With the task to fill Gallery One of the Thunder Bay Art Gallery, Quinten Maki produced a stunning show called Kohesion. Filled with bold expressionistic works, both intense yet playful, Maki used various mediums, often paper on canvas in order to mimic the worn and weathered age of dilapidated walls, abandoned construction sites and sheets of metal (as if dragged from a site and hung on a gallery wall) and the colourful treading of the wheels of Caterpillar vehicles.
     The occasional drip or splatter is reminiscent of Jackson Pollack and other expressionist artists of the 1950s and 60s, yet with the combination of stencil, paper, some figurative drawings, various gels and paint mediums, the works are updated and more dynamic. 

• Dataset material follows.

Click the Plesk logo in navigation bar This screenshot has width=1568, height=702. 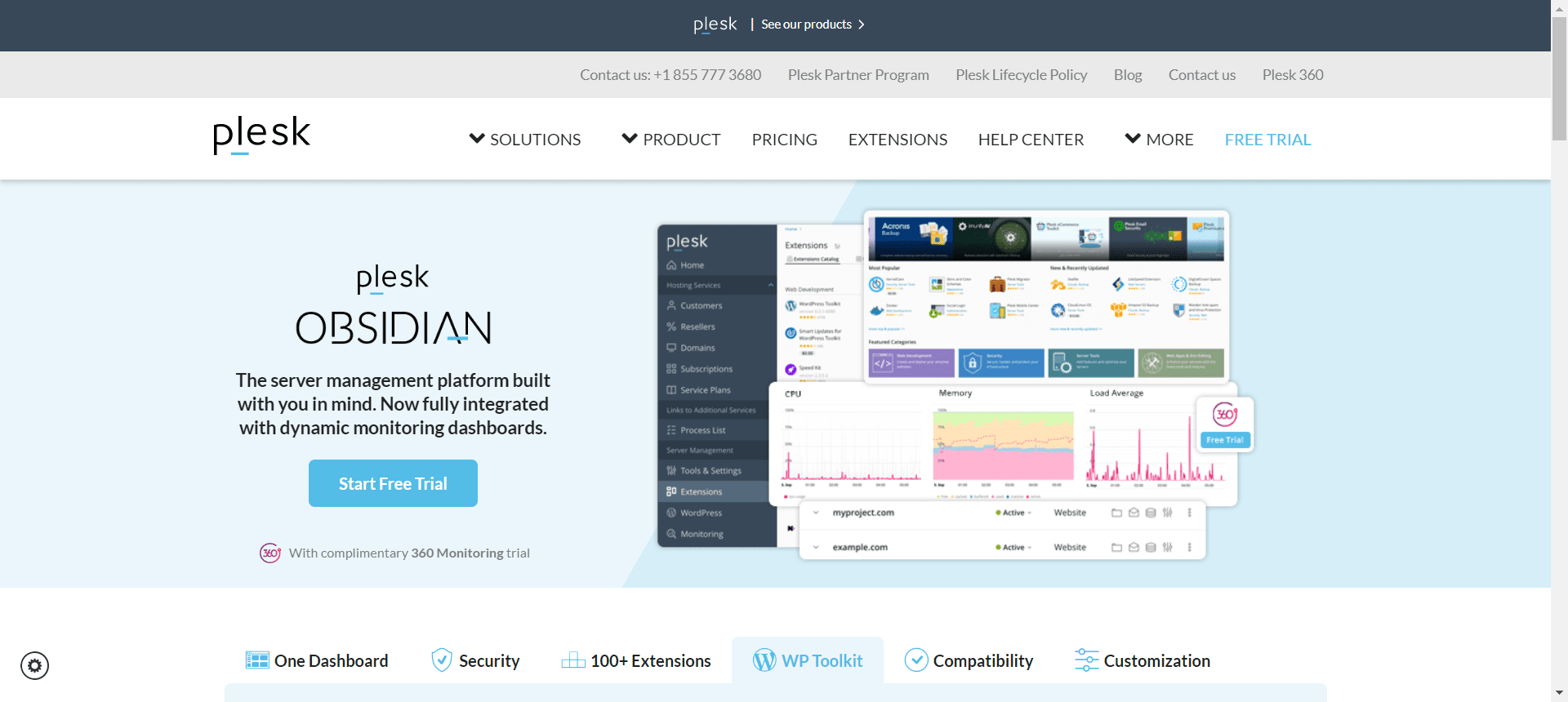(x=261, y=136)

   The constructivist elements are contradicted by a sense of hope, a celebration of returning beauty amongst the decay where glazing gives the stencil and painted layers an extra depth and the gloss varnish coats the reflective and iridescent paint splatters to make sections shine and allow for the impression that sections of the painting are tissue paper thin and could be blown away at any moment by a gust of wind. This creates an unusually delicate and temporal feel. So while the works are simultaneously mimicking the heavy weight of sheets of steel or aluminum they also mimic the beauty and translucence of butterfly wings. This is most obvious in the work “Tango with White.” This combination is a very difficult effect to pull off. 
     It’s companion piece on the opposite wall seems to be dominated by electrical tape and has a heavier feel. Similar experiments or playing with mediums are made in works where the additions of charcoal drawings of humans are glued to a variety of pieces. Although these aren’t the most dynamic works in the show they have their own humanist weight and offer the viewer another avenue to ponder.

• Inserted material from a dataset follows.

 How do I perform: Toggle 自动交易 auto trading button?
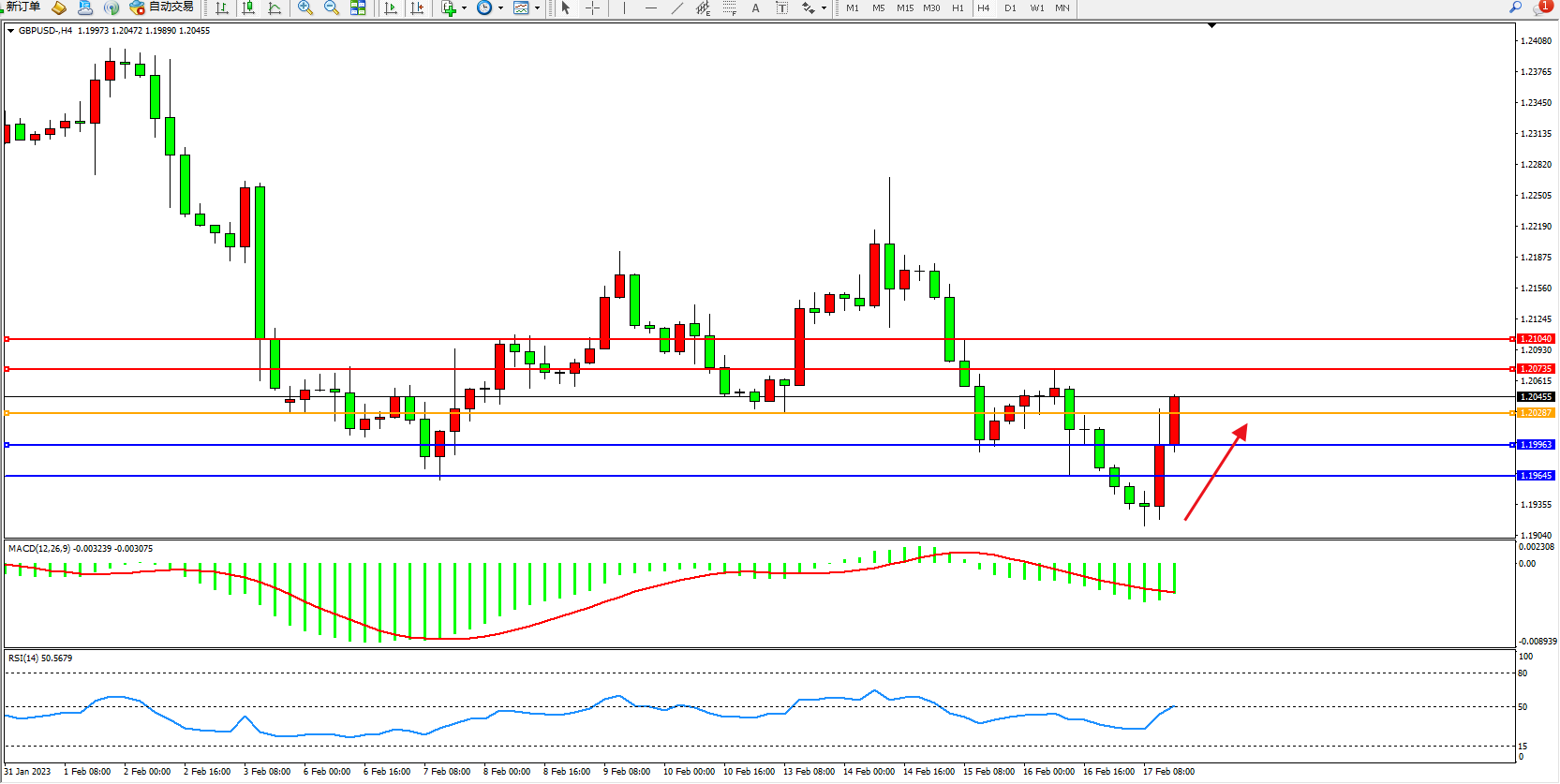[162, 7]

     The world of ceramic cartoon delight in Denise Smith’s works in her show, On The Trail, have just enough hint of the austere and arcane nature of the world to save the art from being legitimate ceramic kitsch, the kind where a porcelain dolphin leaps from the waves, the thing your grandmother might have collected. That isn’t to say the show wouldn’t be fun or worthwhile for adults without a good social statement, but the artist is using a theme to create something deeper and a little disturbing, yet not intrusive enough to alter our impulse to want her little worlds to be wonderful play parks in their own right. The incredible amount of time, skill, talent and patience found in this show are phenomenal and Smith's dedication to the underlying effort to educate her audience about our complicated relationship with nature is commendable. The show's message is better understood this way than presented in an essay or a hundred other ways by artists who could take the same subject and make their work shocking, overly abstruse or coldly analytical and dull. Smith has made this show one worth returning to and talking about because it inhabits a number or worlds, both contemporary and popular, a perfect blend. 
     On the popular art side, this show is a kind of advanced story book for children where some of the arcane reality of nature is exposed, and some of the fakery involved in maintaining a peaceful stereotype of nature is typically hidden in our manicured parks. Our national parks might be free of the indigenous people who once populated the land and the parks may hide the circle of life where death results from animals feeding upon one another, but Denise’s little windows with her hints into reality will only add to your enjoyment. Whether her intended message is truly inculcated in the works is debatable, but there is no reason to 
     Children will love and appreciate her honesty while adults will read the statement and agree that what is made safe for us, sanitized, is something to worry about. There is, after all, a great loss in not truly understanding nature and appreciating its beauty and potential danger merely as it exists for and with its own right to exist as such. Nature is nothing to be afraid of if you learn from it.  Both shows are at the Thunder Bay Art Gallery until November 19.